I love my computer setup, but I’d like to add a standing desk, and my primary goal for my writing cave in 2021 is WRITING IN IT more than I have this year!
I’ve been writing since I was a kid, and always loved the history of California and the West. I used to tape collages of postcards and photos cut from magazines all over my walls, and put funky souvenirs on my desk. These varied visuals spurred my imagination as I wrote, and still do. My home office, where I write today, looks a lot like my childhood bedroom.

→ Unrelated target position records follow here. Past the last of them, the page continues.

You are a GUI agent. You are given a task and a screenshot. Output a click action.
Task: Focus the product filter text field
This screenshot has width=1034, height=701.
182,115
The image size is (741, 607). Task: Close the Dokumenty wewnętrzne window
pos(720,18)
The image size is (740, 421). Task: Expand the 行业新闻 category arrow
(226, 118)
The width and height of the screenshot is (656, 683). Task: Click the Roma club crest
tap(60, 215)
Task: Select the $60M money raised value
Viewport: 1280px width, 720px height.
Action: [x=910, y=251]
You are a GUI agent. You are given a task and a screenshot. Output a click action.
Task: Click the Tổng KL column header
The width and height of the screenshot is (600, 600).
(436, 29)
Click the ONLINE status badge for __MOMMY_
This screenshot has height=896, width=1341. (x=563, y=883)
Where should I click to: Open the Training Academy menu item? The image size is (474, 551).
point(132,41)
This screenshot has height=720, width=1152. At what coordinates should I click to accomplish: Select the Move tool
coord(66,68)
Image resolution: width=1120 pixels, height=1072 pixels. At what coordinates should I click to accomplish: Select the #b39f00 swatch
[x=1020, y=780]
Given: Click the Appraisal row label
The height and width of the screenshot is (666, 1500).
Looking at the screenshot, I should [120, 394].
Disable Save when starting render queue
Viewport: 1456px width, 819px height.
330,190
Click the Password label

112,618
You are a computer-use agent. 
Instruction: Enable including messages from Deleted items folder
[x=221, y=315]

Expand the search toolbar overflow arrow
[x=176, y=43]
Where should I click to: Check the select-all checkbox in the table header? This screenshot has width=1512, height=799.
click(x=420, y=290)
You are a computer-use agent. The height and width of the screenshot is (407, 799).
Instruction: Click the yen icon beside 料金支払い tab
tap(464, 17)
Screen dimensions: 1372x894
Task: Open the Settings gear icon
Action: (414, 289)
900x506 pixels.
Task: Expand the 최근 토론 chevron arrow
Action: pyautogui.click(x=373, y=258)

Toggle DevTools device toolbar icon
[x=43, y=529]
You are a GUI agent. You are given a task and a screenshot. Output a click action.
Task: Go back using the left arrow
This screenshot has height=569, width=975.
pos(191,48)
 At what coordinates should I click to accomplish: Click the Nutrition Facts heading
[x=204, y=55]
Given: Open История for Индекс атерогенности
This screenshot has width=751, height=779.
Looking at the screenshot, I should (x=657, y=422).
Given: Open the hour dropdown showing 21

I have published books and articles about western history for over thirty years, and now also write historical fiction, so my office décor has a cowboy vibe. The curtains are made of vintage fabric covered with cattle roundup scenes. I buy vintage postcards on Ebay which I stick on the walls, and continue to cut pictures out of magazines. I also collect and sometimes use vintage typewriters, and always have one within reach.
I occasionally go a little overboard. My office can look like something from an episode of Law & Order, when the cops break into a crazed stalker’s apartment and find the walls covered with photos and notes. But it works for me.
Nothing about my writing space changed in the pandemic year of 2020. If anything, I dug deeper into my childhood need to be surrounded by reminders of the West. Although there is hope on the horizon in 2021, I’ll always need to look up from my keyboard to see smiling cowgirls and vast desert landscapes.
In 2020 my writing spot slowly migrated out of our family room, where I wrote my entire first novel at a table facing the television (turned off). I decided to finally reclaim my grown son’s room, because it has a lovely view of our back yard and some hills beyond. Tall bookcases hold about a thousand of his books, so I have now re-christened the room “the library.” My husband is slowly buying into that.
Over the course of the year, I bought myself a small desk, a comfortable chair, and a new lamp. On one wall hang illustrations of Romeo and Juliet and Twelfth Night. My files, which are in folders with art photos, go into a maple magazine holder that belonged to my parents. I’m doing research for my next novel, so there are books about the seventeenth-century Dutch Republic, as well as works on the history of cartography. To connect me to Holland, I have my paperclips in an egg cup I bought in Delft, as well as a magnet that has pictures of Delft tiles. For 2021 my daughter bought me a calendar of old maps, which hangs on the wall. Really, the only thing that isn’t optimal is that the sun shines into the room much of the morning, so I have to close the blinds for a couple of hours. It’s a small price to pay.